Satelliti sabotati e armi segrete: il nuovo campo di battaglia è lo spazio
Gli attacchi recenti dei russi che hanno hackerato la rete satellitare sull’Ucraina. Per gli Usa Mosca starebbe sviluppando un’arma capace di spegnere tutti i satelliti
5' di lettura
5' di lettura
Il primo fu lo Sputnik, una palla di metallo di 60 centimetri di diametro. Portato in orbita attorno alla Terra, a circa 600 chilometri dal suolo, il 4 ottobre 1957 da un potente razzo balistico G7 sovietico, per 21 giorni fece sentire, in praticamente tutto il mondo, il suo “bip-bip” su frequenze amatoriali. La prima “Luna artificiale”, come fu chiamata allora, fece un’impressione enorme, specie agli americani che capirono come un’atomica comunista da quel momento poteva capitargli sulla testa.

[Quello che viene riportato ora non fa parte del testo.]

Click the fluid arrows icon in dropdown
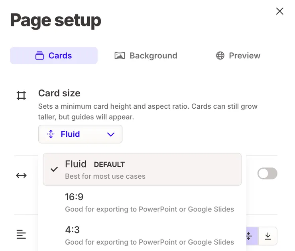295x251 pixels. [x=51, y=134]
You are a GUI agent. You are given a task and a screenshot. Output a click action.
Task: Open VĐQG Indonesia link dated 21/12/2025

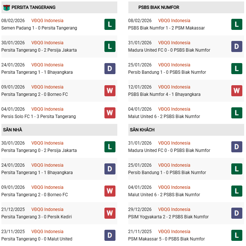[47, 209]
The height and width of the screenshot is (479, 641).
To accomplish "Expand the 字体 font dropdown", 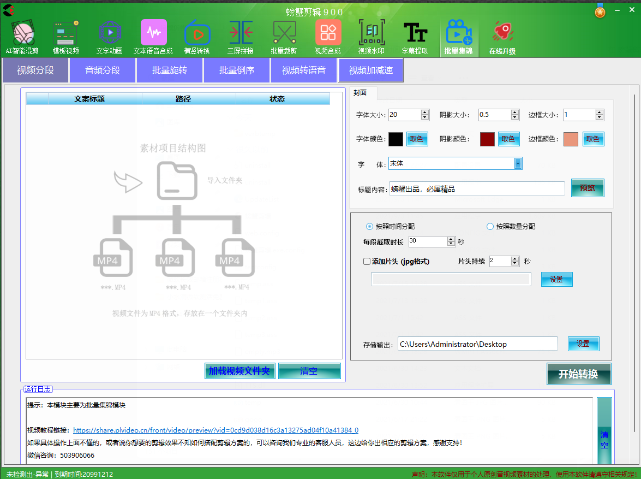I will click(x=518, y=163).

Oggi di satelliti sopra di noi ce ne sono più di 10.000 e formano un sistema fondamentale per la nostra vita, come quello che ci porta corrente elettrica o acqua.
Fondamentale, indispensabile ma che, improvvisamente, abbiamo anche scoperto essere molto fragile, non solo, ma anche rappresentare oggi un possibile campo di battaglia, un dominio di scontro.
I tanti satelliti che oggi vengono inviati a decine nello spazio, praticamente ogni settimana, sono di ogni tipo: dai grandi e importanti per il geo posizionamento, come il Galileo della Ue o l’altrettanto sofisticato Copernicus, per l’osservazione della Terra, sempre Ue, fino ai piccolissimi satelliti, micro o pico, delle dimensioni di una scatola da scarpe o poco più.
Questo progresso è stato possibile grazie al crollo dei costi dei lanci, oramai dominio di SpaceX di Elon Musk, e anche alla miniaturizzazione. Questa accoppiata ha fatto esplodere praticamente ovunque la voglia di avere qualcosa in orbita, per controllare quel che avviene sulla Terra. Sono 80 circa i Paesi che hanno spedito almeno un satellite in orbita bassa, cioè dai 200 ai 1000 chilometri dal suolo: dall’insospettabile Etiopia o Senegal, che controllano coste ma anche infiltrazioni di avversari e bande armate, fino a Cina e Usa, oggi potenze principali, quasi alla pari. Ricordiamo anche le enormi stazioni spaziali, quella Internazionale, grande come un campo da calcio e costruita in gran parte grazie al contributo ingegneristico italiano, e quella cinese, più piccola ma in continuo sviluppo.